Como víctimas que hemos sido de un terrorismo cruel, tenemos legislación suficiente para defendernos, pero sin pasarnos de frenada
Nos inundan los asuntos judiciales y hay que recetar calma, mucha calma. Lo que parece blanco hoy, es zaino mañana. Y algunos se despeñan en apoyo de la primera apariencia para, tras un sueñecito, comenzar a construir un nuevo mensaje que deja más desconcertado, si cabe, al personal. Ha pasado con los autodenominados Comités de Defensa de la República, más concretamente con una señora que parecía la madre superiora de todos los disturbios sucedidos en Cataluña. Se la detuvo, se paseó su foto sin pixelar y se puso un apellido de grueso calibre: terrorismo.
La tropa de apoyo salió inmediatamente a justificar por qué lo que hacía esa mujer y los CDR se merecían el calificativo más doloroso que tenemos en la historia reciente. Pero la música que interpreta la fiscalía no tiene por qué sintonizar con la del juez (ni con la realidad siquiera), y pasado un ratito nos encontramos con que cortar carreteras en 2018 y en Cataluña, es eso, cortar carreteras, altercados públicos, vandalismo… Pongamos todos los sinónimos que encontremos, pero sin pasarnos de frenada, porque se consigue el efecto contrario. Si dices que Cristina Cifuentes no fue a clase, puede que estés acertando, pero si difundes que come niños crudos lo único que logras es aumentar la empatía por ella. La exageración es contraproducente.
No parece muy proporcionado que a la ‘kale borroka’ la llamáramos ‘terrorismo de baja intensidad’ y a sabotear un peaje directamente ‘terrorismo’

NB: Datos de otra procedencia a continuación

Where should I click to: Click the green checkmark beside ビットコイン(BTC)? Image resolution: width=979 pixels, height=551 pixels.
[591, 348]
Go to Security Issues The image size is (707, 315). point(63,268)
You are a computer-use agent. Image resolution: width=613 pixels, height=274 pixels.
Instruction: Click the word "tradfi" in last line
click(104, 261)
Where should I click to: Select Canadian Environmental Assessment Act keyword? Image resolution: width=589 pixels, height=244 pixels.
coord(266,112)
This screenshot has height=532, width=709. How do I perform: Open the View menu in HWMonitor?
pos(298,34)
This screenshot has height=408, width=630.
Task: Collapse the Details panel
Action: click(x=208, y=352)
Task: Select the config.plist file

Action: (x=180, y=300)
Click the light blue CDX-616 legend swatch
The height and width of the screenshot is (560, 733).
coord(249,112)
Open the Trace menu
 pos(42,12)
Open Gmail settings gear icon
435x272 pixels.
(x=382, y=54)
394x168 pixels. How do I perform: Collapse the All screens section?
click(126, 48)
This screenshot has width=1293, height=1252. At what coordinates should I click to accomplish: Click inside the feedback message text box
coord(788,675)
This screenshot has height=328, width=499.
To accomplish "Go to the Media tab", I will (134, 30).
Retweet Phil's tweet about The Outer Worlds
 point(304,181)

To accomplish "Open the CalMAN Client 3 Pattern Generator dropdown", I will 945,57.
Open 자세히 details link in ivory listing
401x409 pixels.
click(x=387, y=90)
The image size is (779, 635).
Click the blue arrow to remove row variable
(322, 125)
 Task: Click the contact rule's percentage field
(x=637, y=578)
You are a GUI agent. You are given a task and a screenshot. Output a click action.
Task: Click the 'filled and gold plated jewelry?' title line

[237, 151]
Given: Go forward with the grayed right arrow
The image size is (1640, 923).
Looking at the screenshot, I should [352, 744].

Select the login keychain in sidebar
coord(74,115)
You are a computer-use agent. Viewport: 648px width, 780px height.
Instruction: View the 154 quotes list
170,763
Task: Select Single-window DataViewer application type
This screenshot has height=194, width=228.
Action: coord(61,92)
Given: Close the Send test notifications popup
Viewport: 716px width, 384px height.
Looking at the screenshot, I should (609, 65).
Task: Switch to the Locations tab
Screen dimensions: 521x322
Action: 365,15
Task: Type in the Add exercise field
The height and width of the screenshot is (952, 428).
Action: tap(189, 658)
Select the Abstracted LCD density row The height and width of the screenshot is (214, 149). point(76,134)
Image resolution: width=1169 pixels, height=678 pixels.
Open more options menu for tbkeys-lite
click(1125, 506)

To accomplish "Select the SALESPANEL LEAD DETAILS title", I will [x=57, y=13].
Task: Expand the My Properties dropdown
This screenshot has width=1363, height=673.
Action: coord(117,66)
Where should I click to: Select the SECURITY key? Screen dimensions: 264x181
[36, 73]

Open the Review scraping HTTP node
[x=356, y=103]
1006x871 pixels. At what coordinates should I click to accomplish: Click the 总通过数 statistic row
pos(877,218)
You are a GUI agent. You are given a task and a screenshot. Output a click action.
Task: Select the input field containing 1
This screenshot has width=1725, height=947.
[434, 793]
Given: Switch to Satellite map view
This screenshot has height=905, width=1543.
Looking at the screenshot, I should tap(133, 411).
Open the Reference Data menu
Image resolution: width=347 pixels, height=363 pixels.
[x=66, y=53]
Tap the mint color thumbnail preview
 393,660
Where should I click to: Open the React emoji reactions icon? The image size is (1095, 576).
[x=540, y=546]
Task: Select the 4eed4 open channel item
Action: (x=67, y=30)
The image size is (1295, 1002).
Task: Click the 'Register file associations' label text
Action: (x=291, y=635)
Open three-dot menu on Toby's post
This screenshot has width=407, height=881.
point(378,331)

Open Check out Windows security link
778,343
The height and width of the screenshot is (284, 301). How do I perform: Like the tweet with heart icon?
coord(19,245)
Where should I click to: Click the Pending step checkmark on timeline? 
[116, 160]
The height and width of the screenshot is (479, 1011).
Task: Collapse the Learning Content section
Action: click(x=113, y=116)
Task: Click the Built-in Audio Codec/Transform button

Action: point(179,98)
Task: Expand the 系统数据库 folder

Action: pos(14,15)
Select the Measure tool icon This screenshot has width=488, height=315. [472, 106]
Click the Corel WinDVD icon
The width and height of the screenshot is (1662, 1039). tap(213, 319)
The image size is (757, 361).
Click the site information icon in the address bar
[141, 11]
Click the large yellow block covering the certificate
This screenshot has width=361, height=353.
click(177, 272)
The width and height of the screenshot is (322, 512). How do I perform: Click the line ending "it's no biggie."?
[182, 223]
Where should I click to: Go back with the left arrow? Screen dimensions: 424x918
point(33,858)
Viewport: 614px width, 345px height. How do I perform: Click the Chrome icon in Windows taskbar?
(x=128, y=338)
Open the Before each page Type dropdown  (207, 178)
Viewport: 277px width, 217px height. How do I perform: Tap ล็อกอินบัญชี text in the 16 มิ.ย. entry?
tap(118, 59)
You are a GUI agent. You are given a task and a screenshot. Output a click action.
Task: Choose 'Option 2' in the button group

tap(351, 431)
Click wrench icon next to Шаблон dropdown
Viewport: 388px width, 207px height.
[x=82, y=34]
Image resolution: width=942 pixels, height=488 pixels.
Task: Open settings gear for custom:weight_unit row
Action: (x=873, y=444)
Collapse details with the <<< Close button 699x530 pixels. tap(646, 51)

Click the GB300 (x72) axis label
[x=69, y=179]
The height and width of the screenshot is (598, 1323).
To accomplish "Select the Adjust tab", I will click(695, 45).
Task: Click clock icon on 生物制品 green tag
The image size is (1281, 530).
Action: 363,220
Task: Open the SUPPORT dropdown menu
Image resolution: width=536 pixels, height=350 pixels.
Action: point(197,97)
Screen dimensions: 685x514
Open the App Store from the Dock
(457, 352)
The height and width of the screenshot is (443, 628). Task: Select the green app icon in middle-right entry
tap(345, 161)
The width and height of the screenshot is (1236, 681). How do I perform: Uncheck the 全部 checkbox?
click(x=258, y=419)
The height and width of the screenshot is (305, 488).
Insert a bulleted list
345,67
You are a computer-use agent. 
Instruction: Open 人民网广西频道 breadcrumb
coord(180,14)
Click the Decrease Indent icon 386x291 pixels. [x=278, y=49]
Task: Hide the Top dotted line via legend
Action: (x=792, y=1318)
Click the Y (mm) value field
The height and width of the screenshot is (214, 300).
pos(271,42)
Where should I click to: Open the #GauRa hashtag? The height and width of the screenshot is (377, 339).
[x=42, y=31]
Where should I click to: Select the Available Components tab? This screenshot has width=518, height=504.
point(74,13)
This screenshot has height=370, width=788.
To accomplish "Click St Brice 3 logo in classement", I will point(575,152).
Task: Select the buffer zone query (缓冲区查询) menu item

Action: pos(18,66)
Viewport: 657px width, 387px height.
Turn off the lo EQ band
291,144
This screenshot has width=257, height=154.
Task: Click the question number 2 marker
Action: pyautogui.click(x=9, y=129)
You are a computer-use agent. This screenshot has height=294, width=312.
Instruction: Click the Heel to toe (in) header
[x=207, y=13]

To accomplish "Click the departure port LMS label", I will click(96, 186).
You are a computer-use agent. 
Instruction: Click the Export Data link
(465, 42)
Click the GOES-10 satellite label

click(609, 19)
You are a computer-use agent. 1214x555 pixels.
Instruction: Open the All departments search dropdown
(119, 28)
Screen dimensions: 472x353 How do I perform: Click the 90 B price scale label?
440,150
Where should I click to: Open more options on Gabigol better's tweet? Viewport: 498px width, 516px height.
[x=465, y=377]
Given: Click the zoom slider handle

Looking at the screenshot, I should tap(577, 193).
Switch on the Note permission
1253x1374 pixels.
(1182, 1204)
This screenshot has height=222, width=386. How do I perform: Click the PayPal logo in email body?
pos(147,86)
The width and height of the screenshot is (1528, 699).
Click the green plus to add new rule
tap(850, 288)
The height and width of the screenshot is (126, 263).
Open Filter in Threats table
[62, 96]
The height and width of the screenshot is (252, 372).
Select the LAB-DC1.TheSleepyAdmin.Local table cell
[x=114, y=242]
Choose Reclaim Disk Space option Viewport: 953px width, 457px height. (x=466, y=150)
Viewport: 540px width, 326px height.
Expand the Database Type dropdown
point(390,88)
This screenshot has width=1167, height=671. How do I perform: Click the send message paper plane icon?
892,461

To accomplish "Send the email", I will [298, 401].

Y exageración es invocar al terrorismo. Aún debatimos (y lo que nos queda) si lo que ha sucedido en Cataluña da para rebelión, como para que nos coloquen otro mochuelo más, y de esa envergadura. Si apuramos las imágenes podemos acercarnos a la kale borroka, de infausta memoria, pero, vamos, dónde va a parar. El caso es que aquel vandalismo ligado a ETA nos atrevimos a llamarlo periodísticamente “terrorismo de baja intensidad”, aunque la historia dice que no se consiguió acabar con él hasta que no se hicieron responsables económicos de los destrozos a las familias de los salvajes. Y entonces, los autobuses urbanos de San Sebastián dejaron de arder de la mano de encapuchados. Sin necesidad de que a ningún fiscal se le llenase la boca de terrorismo.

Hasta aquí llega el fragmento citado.